I've been thinking of getting one, but had thought it would have been secure in the locker, although I appreciate the consequences of something going wrong! 8O


----------



## brimo (May 10, 2005)

If anyone wants a spare cassette we have one. It came with our s/h Hymer B584 and is a Thetford 17 litre jobby. It looks to be in as new condition. Pm us with your offer is there is anyone interested in making use of it.

Cheers


----------



## Road_Runner_644 (May 9, 2005)

Hi Nuke

I think i saw some cassetes at the O'leary stand at the show, but didn't cop the price. Based on the fact that the tap from my hyner is 37 quid there to hymeruks 70 quid, they might be worth a ring.

01482 868932

www.olearymotorhomes.co.uk

Dave


----------



## 88810 (May 9, 2005)

peejay said:


> When we wildcamped on the peloponese in 2001, there was nowhere convenient to empty our loo, on this occasion we followed the advice of our german neighbours and buried our waste in a pineforest behind the beach. Can't see this being tolerated in this country though! If we had the room, a second cassette would have enabled us to stay longer without doing this.
> 
> pete


Lol Pete you are right about thinking this would not be tolerated over here especially when people get really uptight about disposing of waste water ! anywhere.


----------



## Anonymous (Nov 10, 2000)

We have a supplier for spare cassettes but one hell of a backlog of products to list. PM for details.

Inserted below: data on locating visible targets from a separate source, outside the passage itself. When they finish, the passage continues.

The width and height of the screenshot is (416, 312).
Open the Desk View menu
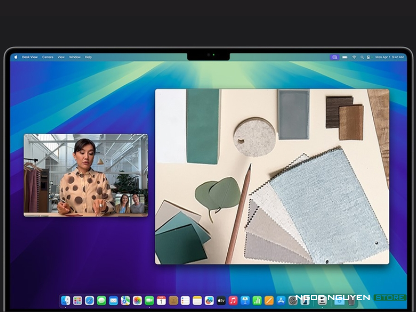tap(30, 57)
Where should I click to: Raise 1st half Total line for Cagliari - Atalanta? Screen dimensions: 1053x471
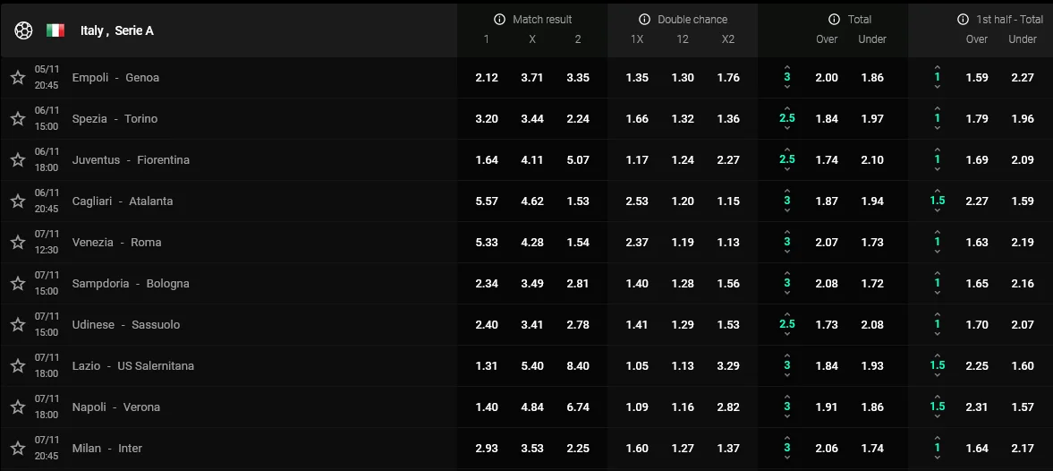[937, 191]
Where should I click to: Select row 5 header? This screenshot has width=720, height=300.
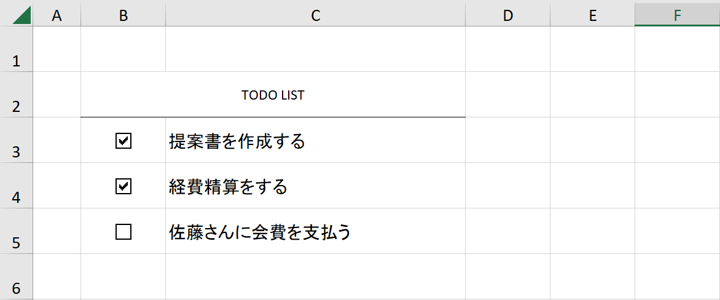17,231
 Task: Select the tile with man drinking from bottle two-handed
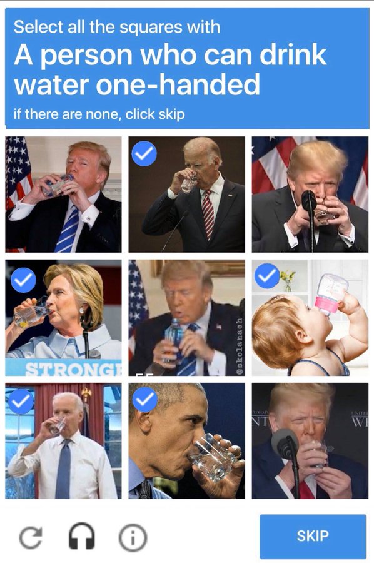click(x=64, y=195)
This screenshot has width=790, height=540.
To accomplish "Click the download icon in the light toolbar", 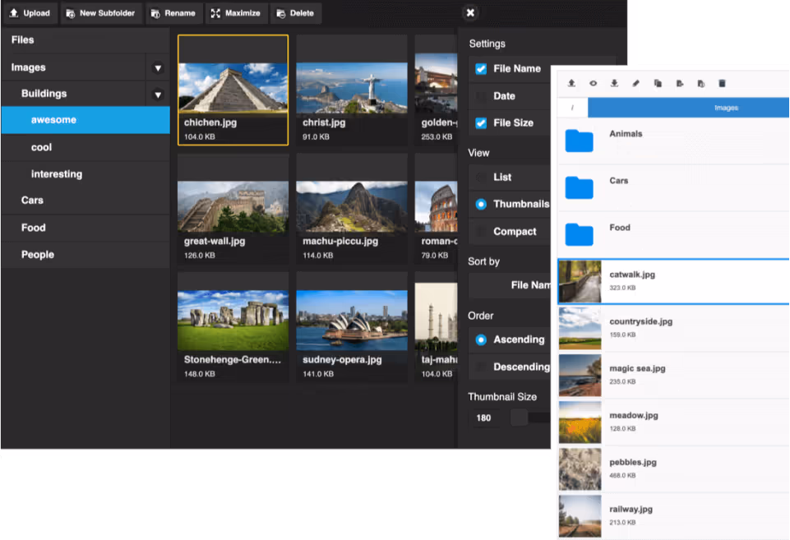I will (614, 83).
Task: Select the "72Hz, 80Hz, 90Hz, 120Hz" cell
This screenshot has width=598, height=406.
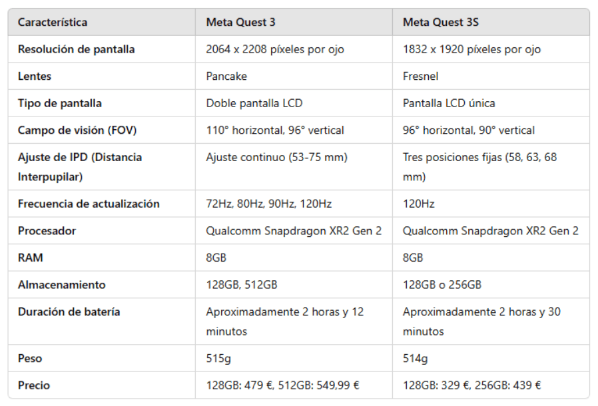Action: click(x=269, y=204)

2nd cassette is good if you're not using chemicals as the extra time spent sloshing about helps it break down. A cassette lasts 1-2 days for us (with/without guests) so a spare is essential to stop unhappy latenight emptying sessions. Having emptied over 4 tonnes of human waste over the last 18months we are really looking forward to our 90 litre black tank :cheers: 

The closest we have got to dumping waste was using a septic tank in the middle of a forest. The visitor centre it was attached to was closed for the winter. We were probably doing them a favour anyway, several of our friends have welcomed the addition of our waste to reinvigorate their septic tanks - nice huh!

Lizzie


----------